Alias – use an alias name that let’s you know which rig and which connection point this host is for, for example YourRigName on device BT
Hostname – Enter the IP address of the rig as assigned by your BT PAN
Username – click to the left of the little blue man and type root
Password – Enter your rig’s root password (default is “edison” but you should have changed it during setup)

Click Save in the upper right corner. You should now see the host you just created. If you click on that host, you’ll see a message that it is connecting (first time connections will ask if you want to save the rig to known hosts, cick continue and then you’ll be connected to a terminal app screen. You can now issue commands and edit files just like you can over an SSH connection from your computer.

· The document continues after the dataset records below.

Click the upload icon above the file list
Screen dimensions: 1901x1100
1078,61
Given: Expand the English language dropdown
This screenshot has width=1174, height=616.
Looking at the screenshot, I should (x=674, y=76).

Accessing your offline rig via SSH when your phone and rig are connected to the same network

Just like the trick for getting internet to your rig through a network that requires you to log in via a portal (a “captive” network), a mobile router (e.g. HooToo) or other brand) can create a network that allows your phone and rig both to be connected, allowing you to then SSH into your rig, just as if they were connected via cellular.

You can then use the same methods to SSH in for the phone or computer (that you’re using to SSH) being on the same network as the rig.

Note: you will want to set your mobile router up in advance, and give it the same network name and password as a network already on your rig; or otherwise make sure to add the network and password to your rig before you travel and want to use this offline.

Generally, the steps for getting online with the HooToo, which you should practice with before you travel:

  • Plug in the HooToo/turn it on.
  • Use your phone or computer and join the HooToo network.
  • If you plan to loop offline and just want to SSH in, you should be able to SSH in and see your logs.

For using the HooToo to join plane or hotel wifi, after you’ve joined the HooToo router network:

  • Open a browser and type in a URL (e.g. cnn.com) and hit enter. This should redirect you to the HooToo log in page.
  • Follow your router’s instructions for how to get to the network page and scan and click to join the right network.
  • Open another tab, type a URL again (e.g. cnn.com) and hit enter. This should take you to the login page (e.g. GoGo or the captive portal of the hotel wifi). Input your credentials or otherwise log in. Once you’re successfully through that step, the router is online and will begin sharing the internet connectivity with the other devices that are joined to the network.

Offline web page from rig - for any phone user

Starting with oref0 0.6.1, you can enable a rig hosted offline webpage that can be accessed over a local LAN. To do this, simply open a web browser and go to your rig’s IP address. In most cases, this will be in the format 192.168.x.x

Successful pump-loop Unsuccessful pump-loop

The box around your current BG will be either green or red, depending on the last time OpenAPS was able to successfully complete a pump-loop. The box functions similarly to the OpenAPS pill in Nightscout. If you tap on it, you will be able to view more info about the current state of your rig and its decision making process.

Offline webpage OpenAPS pill

NOTE: If the webpage does not load, check your crontab. On master (oref0 version 0.6.x) your crontab should contain the line @reboot cd ~/src/oref0/www && export FLASK_APP=app.py && flask run -p 80 --host= You can check this by logging into your rig and typing crontab -l. If you need to edit your crontab the command is crontab -e.